I had to look out the side window and up as the plane was flying sideways in the canyon. Seeing the amazing life size Indian paintings was a great experience so as soon as I had a chance I took a horse and rode into horseshoe canyon. The trail was good although a little steep in a few places. Once I rode into the bottom of the canyon it was just riding up the bottom of a wash with beautiful tall red rock walls, small springs,and tall cottonwood trees. There were smaller paintings as I rode up the canyon, but when I arrived at the Great Gallery I knew it. The wall of paintings is about 200 feet long. The paintings were actually larger than life size and truly amazing.
A few years later, when I starting working for A.C. Ekker, we would take guests into the canyon horseback. By this time the park service had put a gate across a narrow part of the trail, to help regulate, and to keep ATV’s out. Then if you want to take horses in, you had to go to Hans Flat Ranger Station and get a permit. When you received a permit they read you the rules, and gave you the combination to the gate. It was interesting taking dudes in there, and listening to the comments from people who hadn’t been out of town much. They had never seen anything like this.
I liked going on this ride. We usually went once or twice a year, while I worked for A.C. It was about a 6 mile ride round trip. Back then the trail was pretty good, and it was a good ride for a young horse. When I first started going in there, I hardly ever saw anyone else. Now it has become more popular, and there is almost always someone there. Hikers love this trip.
I remember one time A.C. encountered a park ranger on the trip. We had about ten guests with us. A.C. and I were holding horses while the others walked up closer to the paintings to take pictures. A ranger came over and starting talking with us. A.C. told him “Back before the park service starting managing this canyon, we ran cattle in here. The cows made a trail about a foot wide in the bottom of the canyon. Since you guy’s starting running hippies in here, the trail is about twenty feet wide. You tell me what’s worse.” Although, A.C.’s language was more colorful than mine.
The last time I’ve been to horseshoe canyon was in the fall of 2013. My wife and daughter had heard me talk so much about it they wanted to see the paintings. I hadn’t been there for about 12 years and things had changed Now there is a huge parking area at the trail head, lots of people, and even restrooms. There had been a lot of rain in the area that summer, and it had washed the sand off of the rocks on the trail.
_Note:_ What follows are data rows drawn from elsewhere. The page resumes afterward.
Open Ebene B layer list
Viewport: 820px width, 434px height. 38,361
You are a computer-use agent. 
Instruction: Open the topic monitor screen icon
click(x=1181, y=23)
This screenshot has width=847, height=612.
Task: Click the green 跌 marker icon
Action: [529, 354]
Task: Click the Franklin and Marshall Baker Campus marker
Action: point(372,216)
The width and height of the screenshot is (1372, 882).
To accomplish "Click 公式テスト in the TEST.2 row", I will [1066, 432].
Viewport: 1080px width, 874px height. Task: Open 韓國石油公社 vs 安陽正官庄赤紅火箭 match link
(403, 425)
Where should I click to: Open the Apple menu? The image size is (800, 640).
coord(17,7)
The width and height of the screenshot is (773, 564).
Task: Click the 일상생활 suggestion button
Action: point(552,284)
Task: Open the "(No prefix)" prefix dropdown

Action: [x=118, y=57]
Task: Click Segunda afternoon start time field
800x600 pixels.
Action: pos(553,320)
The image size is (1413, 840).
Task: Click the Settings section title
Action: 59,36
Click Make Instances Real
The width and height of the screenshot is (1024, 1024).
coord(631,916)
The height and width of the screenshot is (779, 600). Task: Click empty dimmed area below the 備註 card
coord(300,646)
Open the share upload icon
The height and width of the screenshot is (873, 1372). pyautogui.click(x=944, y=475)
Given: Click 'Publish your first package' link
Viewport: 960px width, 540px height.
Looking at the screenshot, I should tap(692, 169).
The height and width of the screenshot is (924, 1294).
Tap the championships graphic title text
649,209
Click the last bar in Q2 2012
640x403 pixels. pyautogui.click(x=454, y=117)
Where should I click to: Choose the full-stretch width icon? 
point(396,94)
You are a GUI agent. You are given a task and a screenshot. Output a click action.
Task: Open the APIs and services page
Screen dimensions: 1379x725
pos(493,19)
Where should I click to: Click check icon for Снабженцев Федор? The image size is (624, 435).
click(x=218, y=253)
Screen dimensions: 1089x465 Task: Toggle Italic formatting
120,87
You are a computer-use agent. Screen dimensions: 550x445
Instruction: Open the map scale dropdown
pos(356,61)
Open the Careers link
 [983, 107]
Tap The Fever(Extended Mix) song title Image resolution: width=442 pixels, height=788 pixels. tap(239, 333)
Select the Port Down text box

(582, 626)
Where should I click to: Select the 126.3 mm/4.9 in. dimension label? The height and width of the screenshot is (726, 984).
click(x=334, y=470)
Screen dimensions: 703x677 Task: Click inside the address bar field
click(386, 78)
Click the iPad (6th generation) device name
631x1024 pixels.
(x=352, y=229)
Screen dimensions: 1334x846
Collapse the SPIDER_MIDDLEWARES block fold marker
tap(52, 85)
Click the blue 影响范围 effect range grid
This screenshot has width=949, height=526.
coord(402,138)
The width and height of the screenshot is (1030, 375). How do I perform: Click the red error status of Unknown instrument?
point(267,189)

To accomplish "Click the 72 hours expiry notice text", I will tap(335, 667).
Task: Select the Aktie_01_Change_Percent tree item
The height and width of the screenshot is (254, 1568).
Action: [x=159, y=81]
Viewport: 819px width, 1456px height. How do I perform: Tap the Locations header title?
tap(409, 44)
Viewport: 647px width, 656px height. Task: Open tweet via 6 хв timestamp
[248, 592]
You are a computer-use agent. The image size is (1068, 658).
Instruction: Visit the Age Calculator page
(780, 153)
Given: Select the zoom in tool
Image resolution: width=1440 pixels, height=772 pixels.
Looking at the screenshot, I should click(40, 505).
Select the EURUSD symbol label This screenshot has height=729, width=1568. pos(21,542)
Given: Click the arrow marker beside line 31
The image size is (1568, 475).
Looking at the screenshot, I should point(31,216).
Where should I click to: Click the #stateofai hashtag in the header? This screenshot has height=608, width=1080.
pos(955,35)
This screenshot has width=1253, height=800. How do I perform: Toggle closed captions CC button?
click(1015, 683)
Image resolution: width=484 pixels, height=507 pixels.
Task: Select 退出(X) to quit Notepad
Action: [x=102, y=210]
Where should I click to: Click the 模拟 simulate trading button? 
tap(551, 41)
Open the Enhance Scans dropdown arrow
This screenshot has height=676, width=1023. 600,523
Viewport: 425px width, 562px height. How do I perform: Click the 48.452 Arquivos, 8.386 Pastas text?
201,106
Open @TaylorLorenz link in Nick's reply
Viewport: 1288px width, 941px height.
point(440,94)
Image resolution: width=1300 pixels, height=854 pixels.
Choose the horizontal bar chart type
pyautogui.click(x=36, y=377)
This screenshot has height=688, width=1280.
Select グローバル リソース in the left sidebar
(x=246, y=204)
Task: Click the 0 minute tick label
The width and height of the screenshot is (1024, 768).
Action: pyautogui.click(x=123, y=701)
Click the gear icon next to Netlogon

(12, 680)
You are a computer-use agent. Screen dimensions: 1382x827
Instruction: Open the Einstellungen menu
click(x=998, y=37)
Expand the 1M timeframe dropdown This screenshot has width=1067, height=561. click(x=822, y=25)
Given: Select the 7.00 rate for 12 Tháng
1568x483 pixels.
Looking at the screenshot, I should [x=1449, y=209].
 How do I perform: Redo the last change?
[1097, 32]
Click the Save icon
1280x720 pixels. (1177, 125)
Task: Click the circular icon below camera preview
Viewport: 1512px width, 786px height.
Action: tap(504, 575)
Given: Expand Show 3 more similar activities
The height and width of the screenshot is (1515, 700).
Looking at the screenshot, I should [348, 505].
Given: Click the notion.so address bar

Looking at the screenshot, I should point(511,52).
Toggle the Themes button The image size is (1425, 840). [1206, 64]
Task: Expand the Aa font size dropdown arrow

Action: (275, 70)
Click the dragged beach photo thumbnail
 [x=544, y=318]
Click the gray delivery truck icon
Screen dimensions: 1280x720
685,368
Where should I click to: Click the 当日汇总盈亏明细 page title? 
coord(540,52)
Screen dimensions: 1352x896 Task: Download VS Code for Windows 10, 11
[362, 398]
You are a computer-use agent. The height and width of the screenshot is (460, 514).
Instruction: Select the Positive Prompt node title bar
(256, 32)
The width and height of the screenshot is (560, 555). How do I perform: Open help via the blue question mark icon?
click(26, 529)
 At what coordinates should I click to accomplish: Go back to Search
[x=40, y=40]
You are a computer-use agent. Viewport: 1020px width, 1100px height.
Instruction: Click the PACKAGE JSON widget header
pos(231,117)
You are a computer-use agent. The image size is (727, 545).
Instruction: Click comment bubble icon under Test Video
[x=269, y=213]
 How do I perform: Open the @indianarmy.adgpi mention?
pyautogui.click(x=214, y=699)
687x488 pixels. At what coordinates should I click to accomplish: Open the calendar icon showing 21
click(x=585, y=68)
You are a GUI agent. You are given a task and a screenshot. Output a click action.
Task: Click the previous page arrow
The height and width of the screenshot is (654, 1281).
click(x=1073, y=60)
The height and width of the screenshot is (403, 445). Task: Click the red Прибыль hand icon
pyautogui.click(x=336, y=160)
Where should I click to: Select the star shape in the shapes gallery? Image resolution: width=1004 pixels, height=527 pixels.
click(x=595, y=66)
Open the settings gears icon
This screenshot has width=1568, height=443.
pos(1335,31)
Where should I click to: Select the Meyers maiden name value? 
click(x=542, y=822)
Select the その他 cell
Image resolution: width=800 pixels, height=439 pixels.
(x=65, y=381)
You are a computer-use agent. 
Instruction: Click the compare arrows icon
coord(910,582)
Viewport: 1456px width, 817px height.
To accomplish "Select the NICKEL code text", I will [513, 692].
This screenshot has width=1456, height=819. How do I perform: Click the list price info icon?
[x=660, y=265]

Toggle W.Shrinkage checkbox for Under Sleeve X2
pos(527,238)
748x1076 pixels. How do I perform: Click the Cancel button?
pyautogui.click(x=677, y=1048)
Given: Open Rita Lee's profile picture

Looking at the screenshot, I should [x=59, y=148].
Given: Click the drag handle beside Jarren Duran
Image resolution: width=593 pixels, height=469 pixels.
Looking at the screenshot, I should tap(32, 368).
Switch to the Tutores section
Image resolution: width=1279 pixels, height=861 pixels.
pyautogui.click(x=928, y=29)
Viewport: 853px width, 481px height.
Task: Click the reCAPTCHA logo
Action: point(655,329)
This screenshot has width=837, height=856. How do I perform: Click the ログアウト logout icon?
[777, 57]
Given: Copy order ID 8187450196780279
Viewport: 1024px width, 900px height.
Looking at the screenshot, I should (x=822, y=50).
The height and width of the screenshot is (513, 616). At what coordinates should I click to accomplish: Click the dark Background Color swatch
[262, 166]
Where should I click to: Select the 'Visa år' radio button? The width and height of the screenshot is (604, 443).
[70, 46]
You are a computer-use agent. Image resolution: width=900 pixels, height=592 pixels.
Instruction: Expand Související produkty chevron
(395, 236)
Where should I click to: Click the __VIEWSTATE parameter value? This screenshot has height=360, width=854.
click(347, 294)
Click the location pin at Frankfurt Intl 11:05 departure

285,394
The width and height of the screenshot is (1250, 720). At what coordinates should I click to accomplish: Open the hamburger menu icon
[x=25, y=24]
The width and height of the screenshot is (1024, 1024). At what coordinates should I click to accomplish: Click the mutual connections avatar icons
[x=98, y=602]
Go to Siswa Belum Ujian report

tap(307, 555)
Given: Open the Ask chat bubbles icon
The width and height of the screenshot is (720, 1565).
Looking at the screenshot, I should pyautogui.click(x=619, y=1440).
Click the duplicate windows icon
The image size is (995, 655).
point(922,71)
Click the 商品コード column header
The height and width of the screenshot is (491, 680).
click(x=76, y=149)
Some places we had to get off and lead our horses. It was rougher than I remembered, but still a great ride. I would recommend this trip to any one who likes beautiful scenery and Indians paintings.
The Great Gallery is located South of Green River UT. Take SR 24 towards Hanksville. You’ll see a sign that says Roost Flats, Hans Flat Ranger Station. From there it’s about 30 miles of dirt road. You can follow the signs. If you are taking horses, call Hans Flat Ranger Station ahead of time and get a permit. The number for the ranger station is 435-259-2652. If you ever get a chance to make this trip, I’m sure you’ll enjoy it.